==== Supplied entries ====

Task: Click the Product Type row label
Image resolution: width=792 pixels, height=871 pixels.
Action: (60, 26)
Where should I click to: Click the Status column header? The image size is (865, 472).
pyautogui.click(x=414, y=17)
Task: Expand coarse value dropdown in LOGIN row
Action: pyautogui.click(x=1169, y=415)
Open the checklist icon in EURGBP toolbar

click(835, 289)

====
==== Supplied entries ====

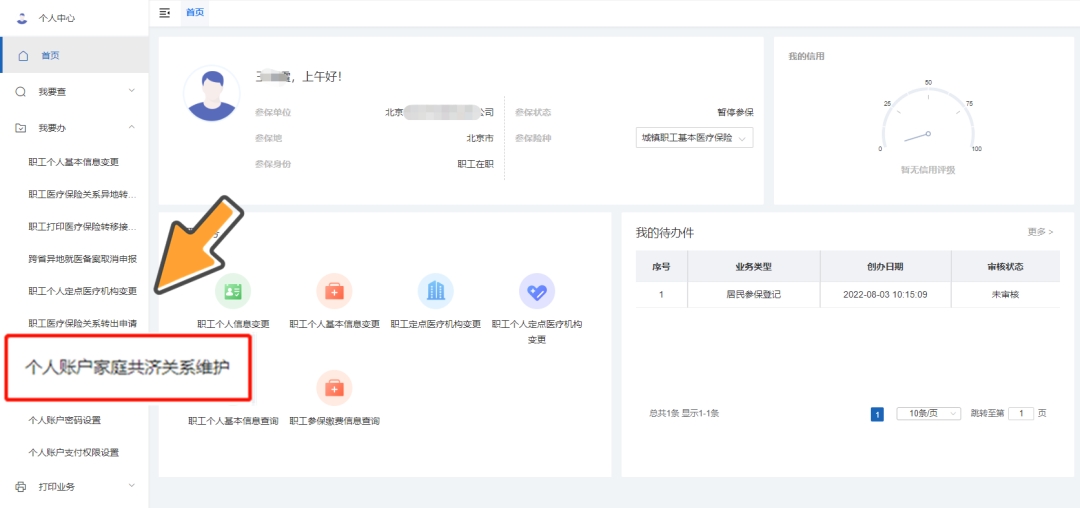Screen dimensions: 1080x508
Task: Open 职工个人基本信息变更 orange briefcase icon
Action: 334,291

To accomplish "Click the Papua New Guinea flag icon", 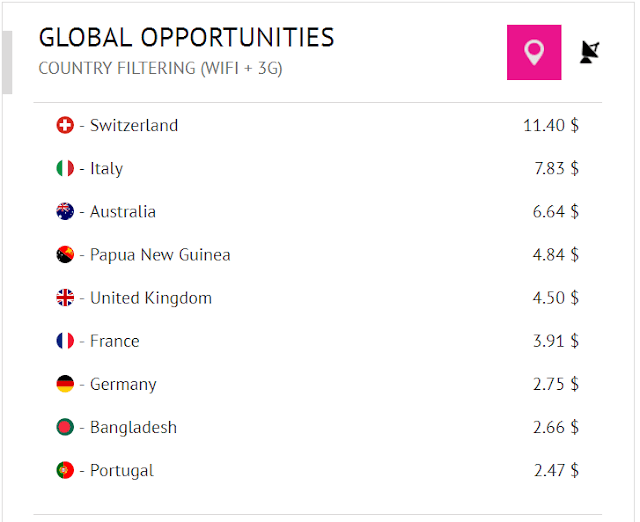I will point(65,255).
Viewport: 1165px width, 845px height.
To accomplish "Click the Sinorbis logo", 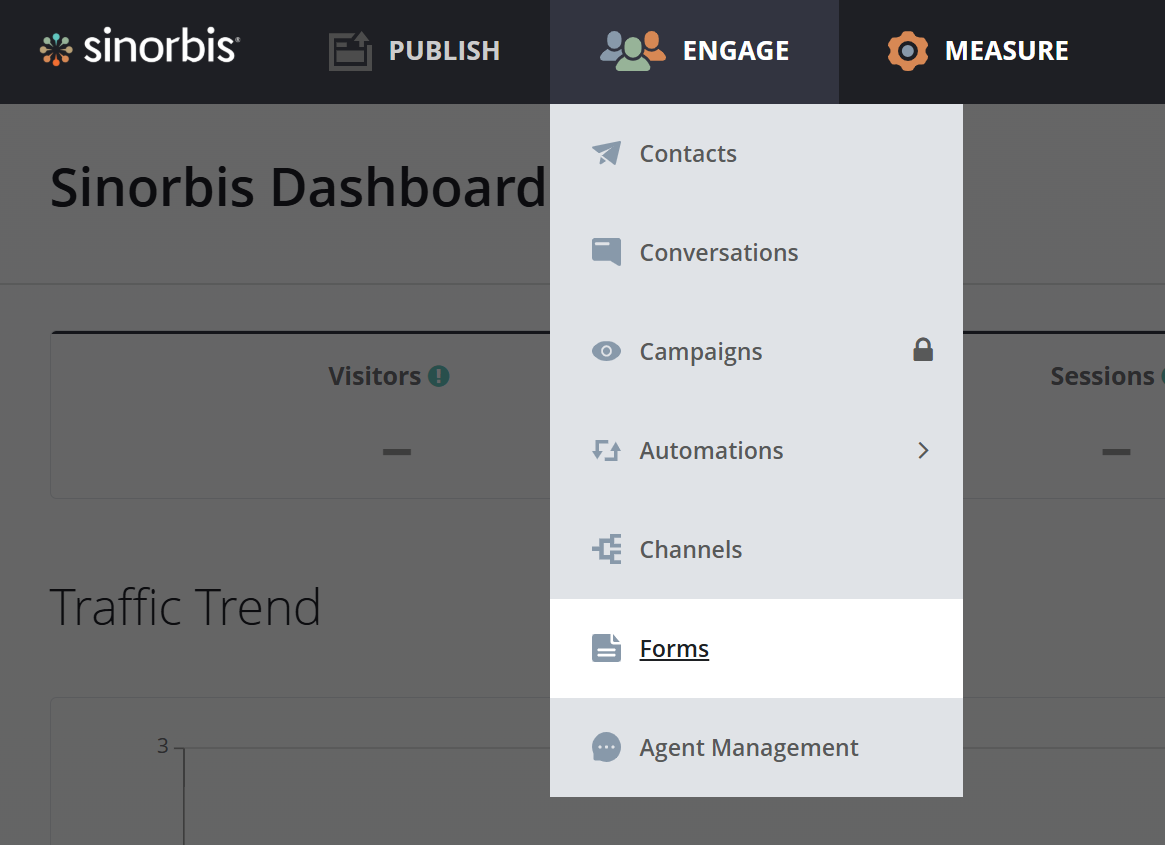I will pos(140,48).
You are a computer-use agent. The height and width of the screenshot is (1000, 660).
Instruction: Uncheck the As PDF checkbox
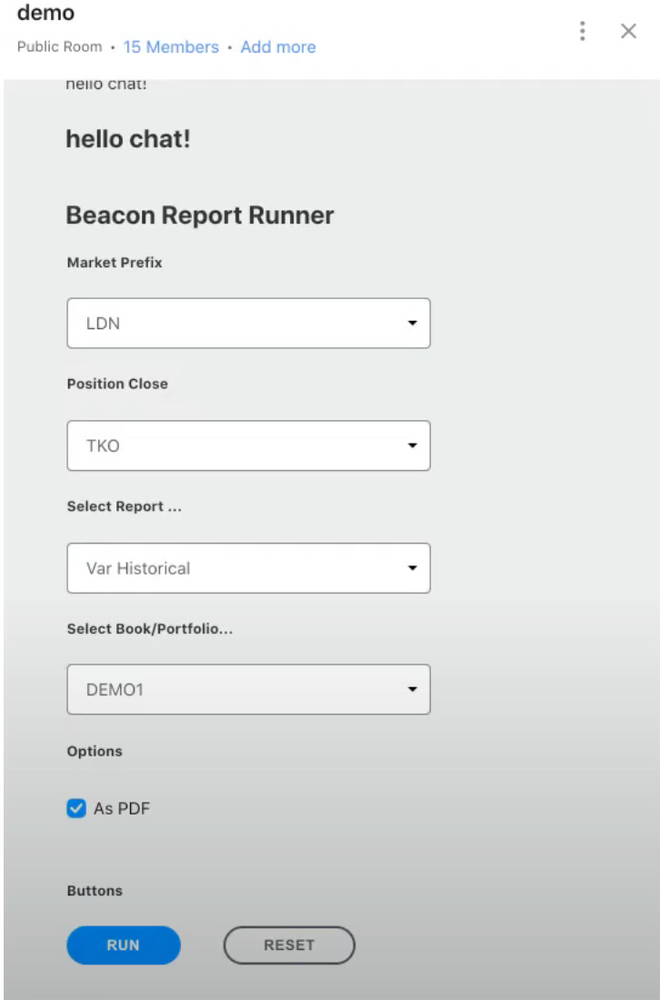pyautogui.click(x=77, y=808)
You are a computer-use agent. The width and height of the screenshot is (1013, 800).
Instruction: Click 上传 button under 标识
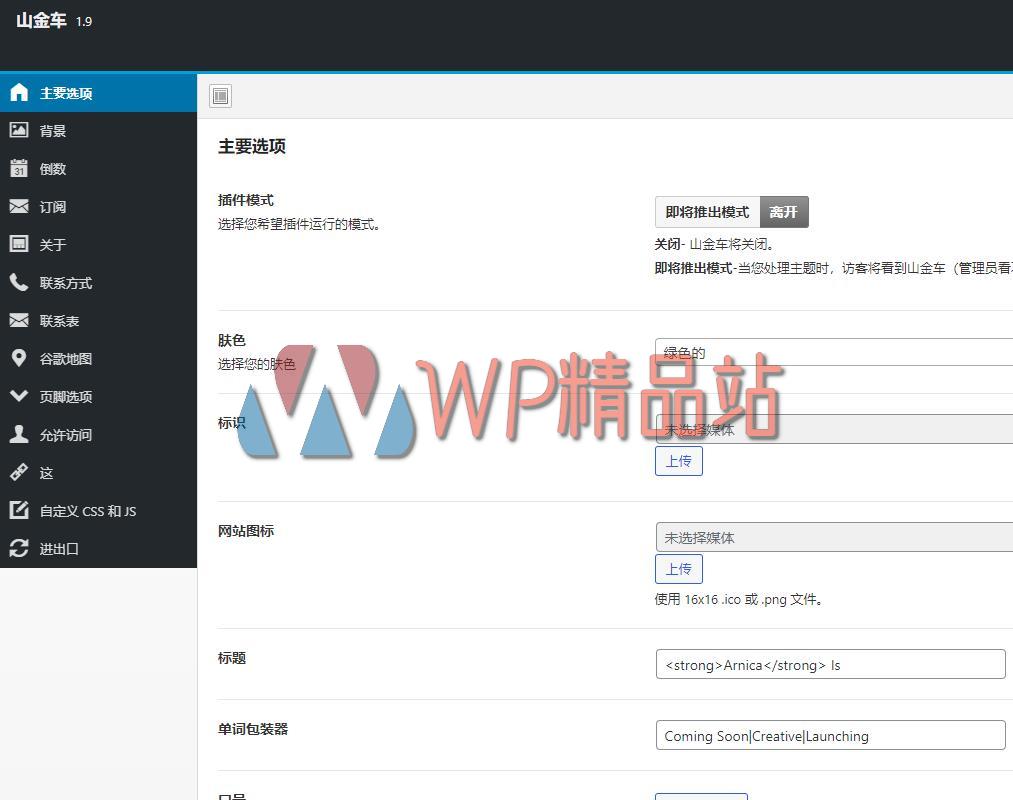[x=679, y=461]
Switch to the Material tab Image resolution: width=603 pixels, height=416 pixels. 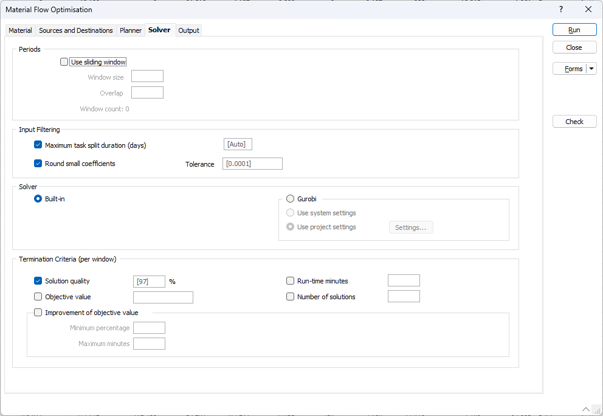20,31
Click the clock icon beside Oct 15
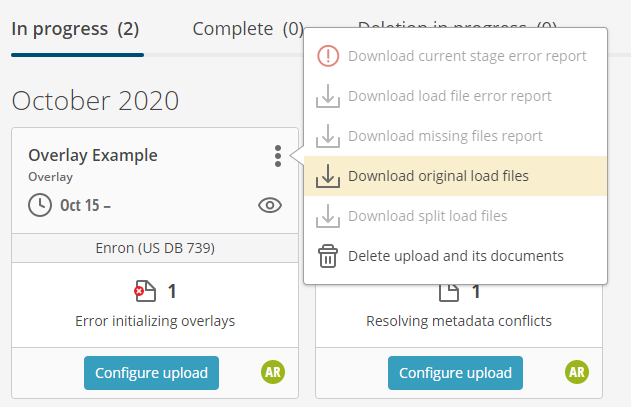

====

▸ **Task to complete**
From the entries, copy every line in which the string "screenshot" can be found.

▸ **Response to the task**
You are a computer-use agent. The height and width of the screenshot is (1000, 660).
You are a computer-use agent. The width and height of the screenshot is (1013, 800).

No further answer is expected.